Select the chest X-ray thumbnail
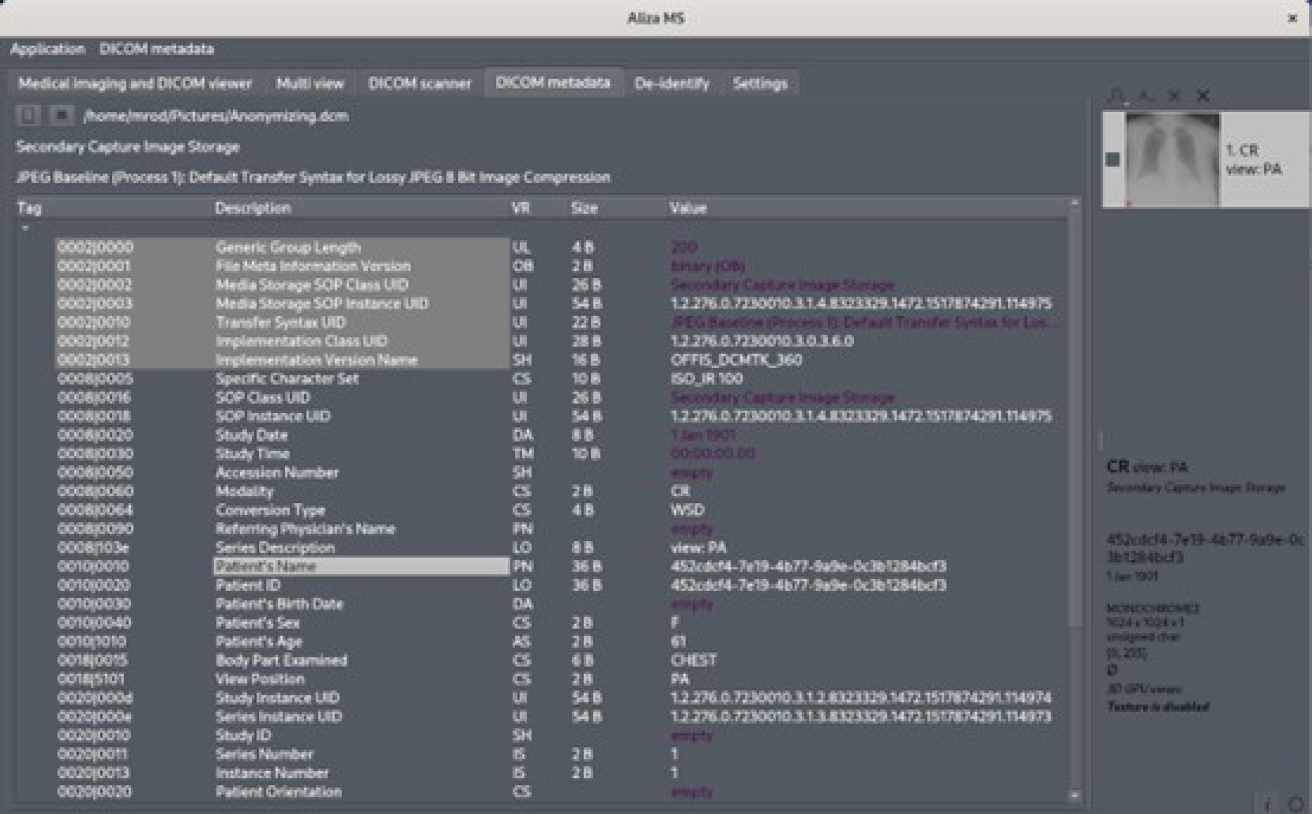1312x814 pixels. tap(1172, 159)
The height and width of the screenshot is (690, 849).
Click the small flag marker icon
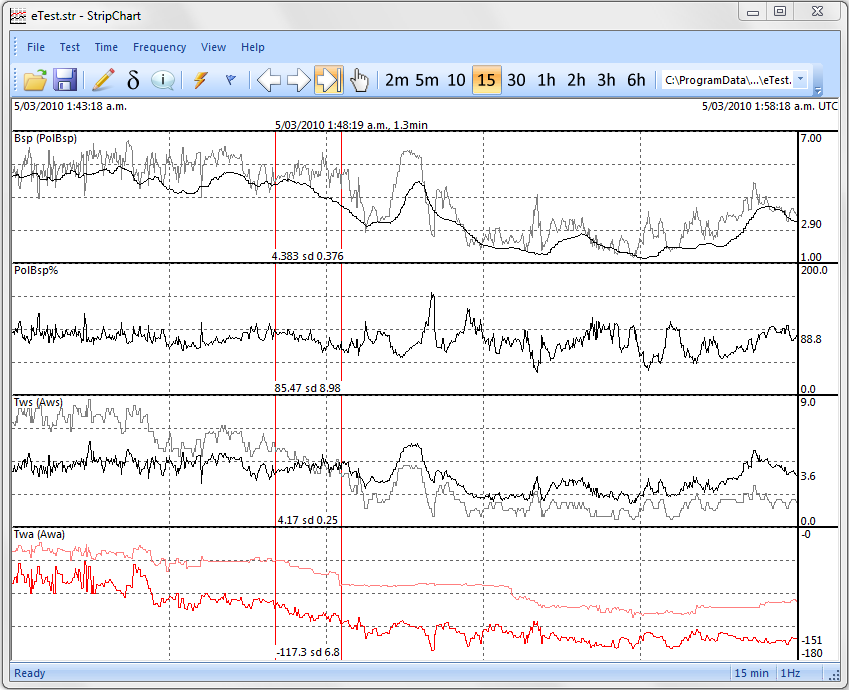[x=230, y=80]
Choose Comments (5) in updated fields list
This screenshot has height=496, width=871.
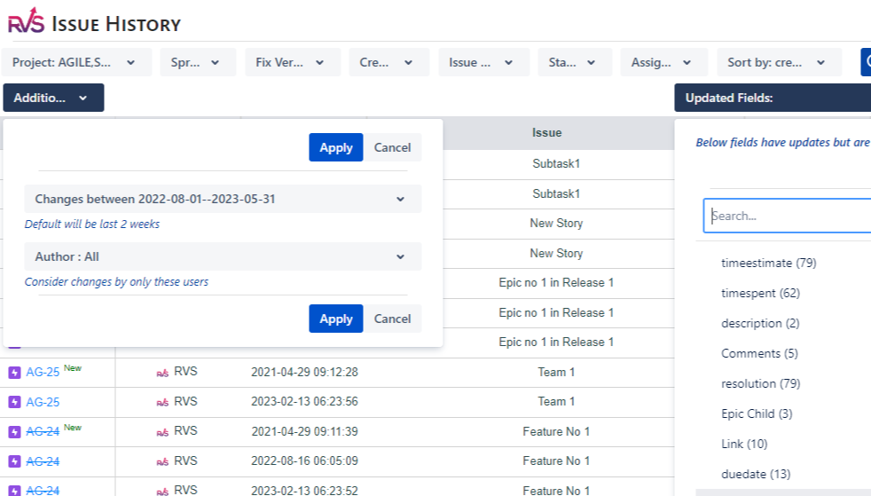click(759, 354)
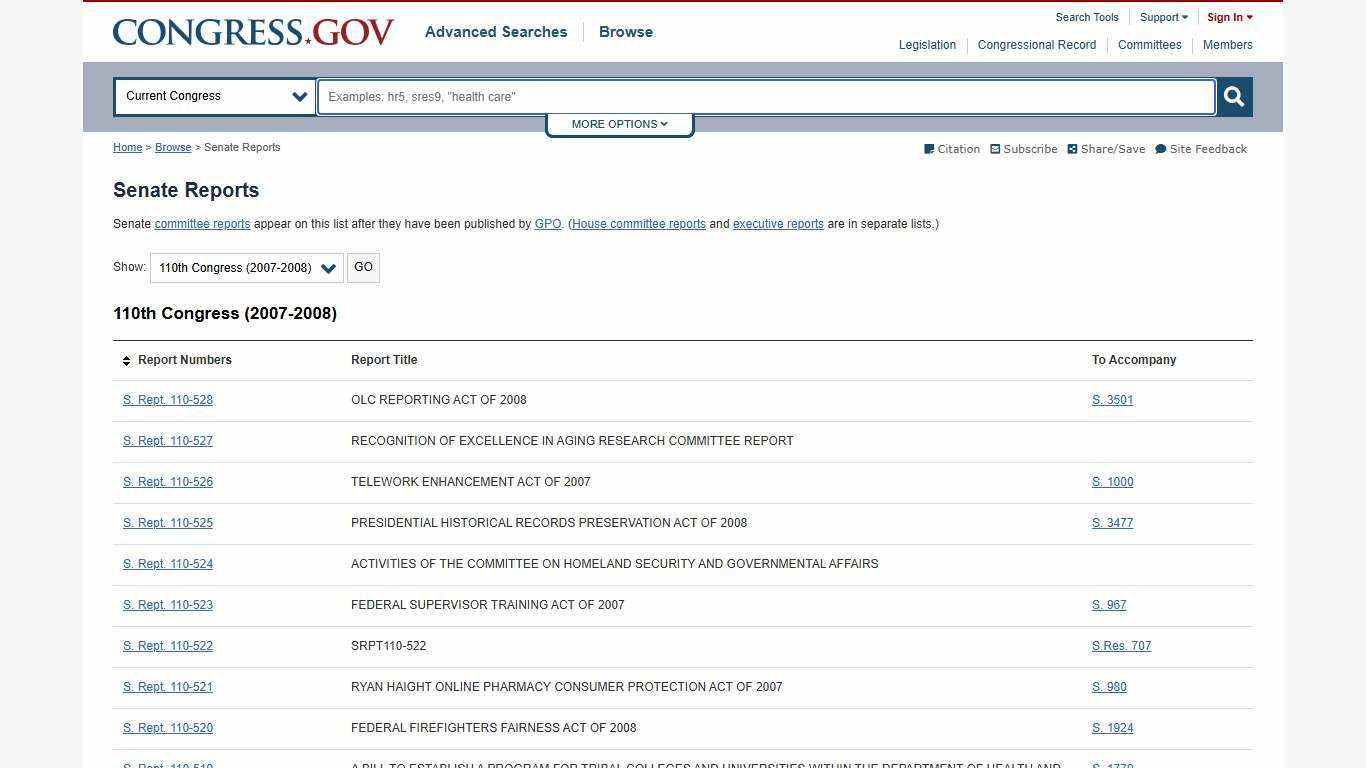Click the Congress.gov logo
Viewport: 1366px width, 768px height.
(253, 31)
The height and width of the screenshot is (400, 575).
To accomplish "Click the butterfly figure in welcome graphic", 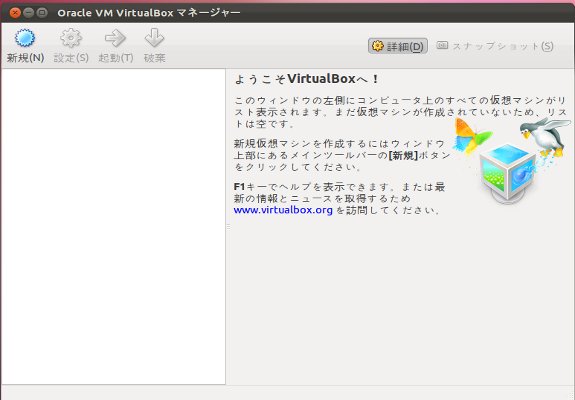I will (x=471, y=137).
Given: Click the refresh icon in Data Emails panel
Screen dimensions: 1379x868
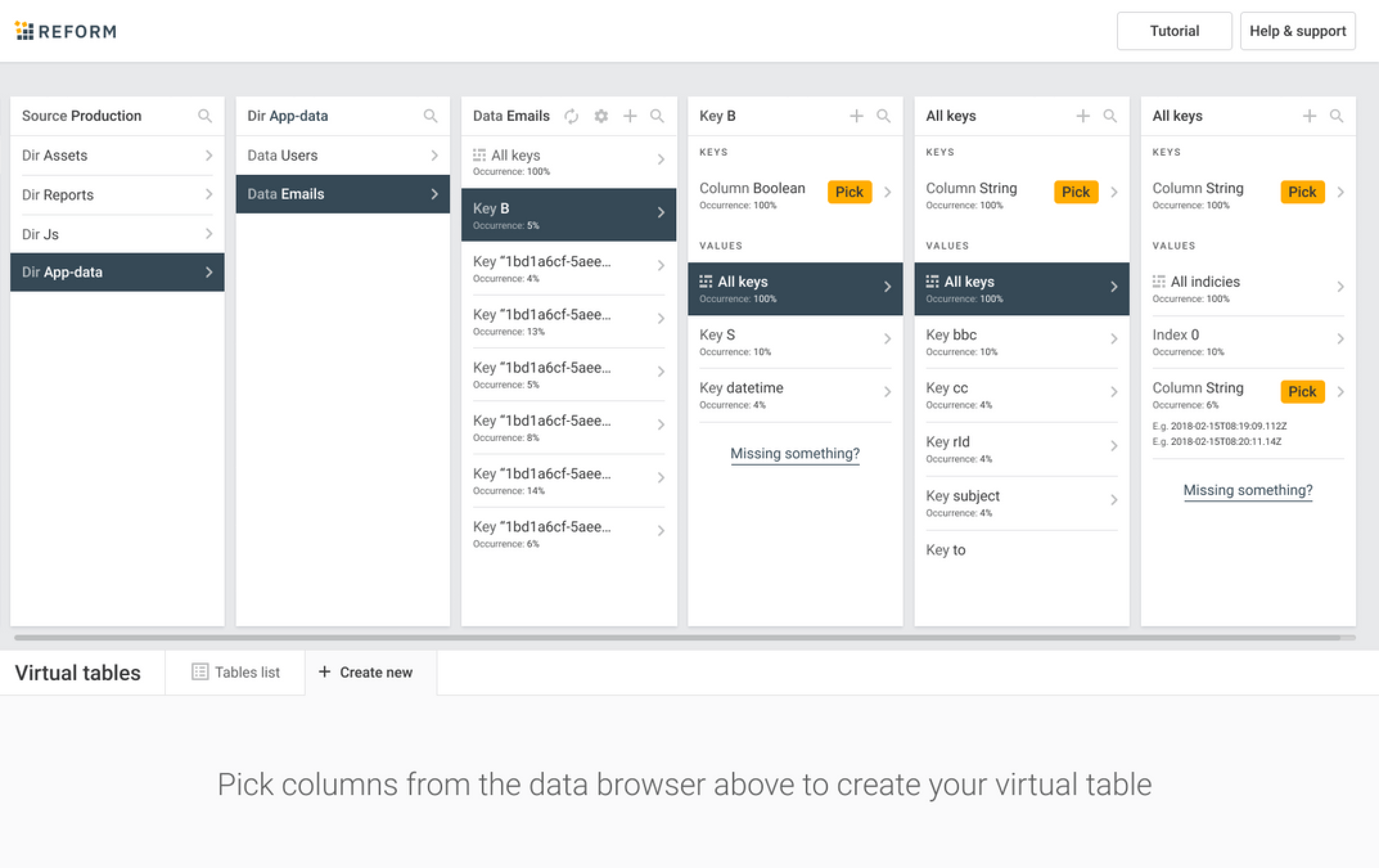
---------------
# WHAT IS NEEDED
Collect every line in the entries above that contains the word "screenshot", matching its capitalization exactly.

# OUTPUT OF THE TASK
The height and width of the screenshot is (690, 849).
This screenshot has height=496, width=871.
The height and width of the screenshot is (400, 575).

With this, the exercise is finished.